The H-53s are slated to receive the equipment first because their large size often generates the biggest dust plumes, and their large troop capacity means accidents can lead to significant casualties.
The Office of Naval Research has been developing components of the technology. There are no off-the-shelf products to address landing-zone brownouts caused by dust, smoke, snow or fog.
The Navy hopes a contractor could provide a prototype for demonstration, NavAir officials said.
Clearer, more complete screens

Current systems rely on GPS and Inertial Navigation Systems to indicate altitude and ground speed. Some also use digital cameras and infrared sensors, which are mostly blind in brownout conditions.
The next generation of landing gear will use lasers to provide pilots with a detailed image of the surface terrain.
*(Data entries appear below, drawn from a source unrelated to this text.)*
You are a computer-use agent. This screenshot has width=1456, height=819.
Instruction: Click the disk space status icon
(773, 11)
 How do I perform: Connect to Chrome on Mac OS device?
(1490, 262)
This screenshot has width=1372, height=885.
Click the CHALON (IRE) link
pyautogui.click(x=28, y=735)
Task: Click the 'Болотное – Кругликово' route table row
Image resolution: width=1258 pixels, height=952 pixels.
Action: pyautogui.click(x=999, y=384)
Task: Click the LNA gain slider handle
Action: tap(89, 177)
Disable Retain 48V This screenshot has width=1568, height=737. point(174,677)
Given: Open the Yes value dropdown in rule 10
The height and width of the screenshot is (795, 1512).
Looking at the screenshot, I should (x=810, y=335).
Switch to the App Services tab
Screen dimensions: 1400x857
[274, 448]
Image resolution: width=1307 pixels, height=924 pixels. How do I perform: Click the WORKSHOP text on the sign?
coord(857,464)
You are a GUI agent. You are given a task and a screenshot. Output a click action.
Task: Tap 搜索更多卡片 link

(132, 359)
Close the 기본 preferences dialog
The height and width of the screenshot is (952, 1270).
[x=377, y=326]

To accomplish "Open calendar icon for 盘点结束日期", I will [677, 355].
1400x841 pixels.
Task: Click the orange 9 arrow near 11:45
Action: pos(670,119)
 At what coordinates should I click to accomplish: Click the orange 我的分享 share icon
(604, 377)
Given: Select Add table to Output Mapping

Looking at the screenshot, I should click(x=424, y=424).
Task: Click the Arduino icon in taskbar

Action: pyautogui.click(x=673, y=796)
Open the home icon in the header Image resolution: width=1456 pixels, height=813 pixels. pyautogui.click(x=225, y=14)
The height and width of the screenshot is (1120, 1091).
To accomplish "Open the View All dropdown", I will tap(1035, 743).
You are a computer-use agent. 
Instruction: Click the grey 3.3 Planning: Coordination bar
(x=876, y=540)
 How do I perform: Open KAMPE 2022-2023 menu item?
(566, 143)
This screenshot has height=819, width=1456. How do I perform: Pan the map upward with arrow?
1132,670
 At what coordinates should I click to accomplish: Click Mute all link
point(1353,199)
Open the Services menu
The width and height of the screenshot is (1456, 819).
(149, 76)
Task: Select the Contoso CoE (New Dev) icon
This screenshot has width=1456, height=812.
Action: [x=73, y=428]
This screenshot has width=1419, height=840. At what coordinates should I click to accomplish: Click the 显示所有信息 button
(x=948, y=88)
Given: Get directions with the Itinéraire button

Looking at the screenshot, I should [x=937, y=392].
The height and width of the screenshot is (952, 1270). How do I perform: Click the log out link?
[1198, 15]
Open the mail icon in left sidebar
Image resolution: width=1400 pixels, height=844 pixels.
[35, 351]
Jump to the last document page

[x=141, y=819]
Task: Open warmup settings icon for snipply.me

Using a display screen inside the aircraft, pilots will be able to compensate for uneven surfaces or aircraft drift without visual cues, according to NavAir.
The command anticipates that some squadrons may begin transitioning to the new gear in fiscal 2012.
Brownouts have caused more helicopter mishaps in recent military operations than all other threats combined, according to the Air Warfare Center at Nellis Air Force Base, Nev.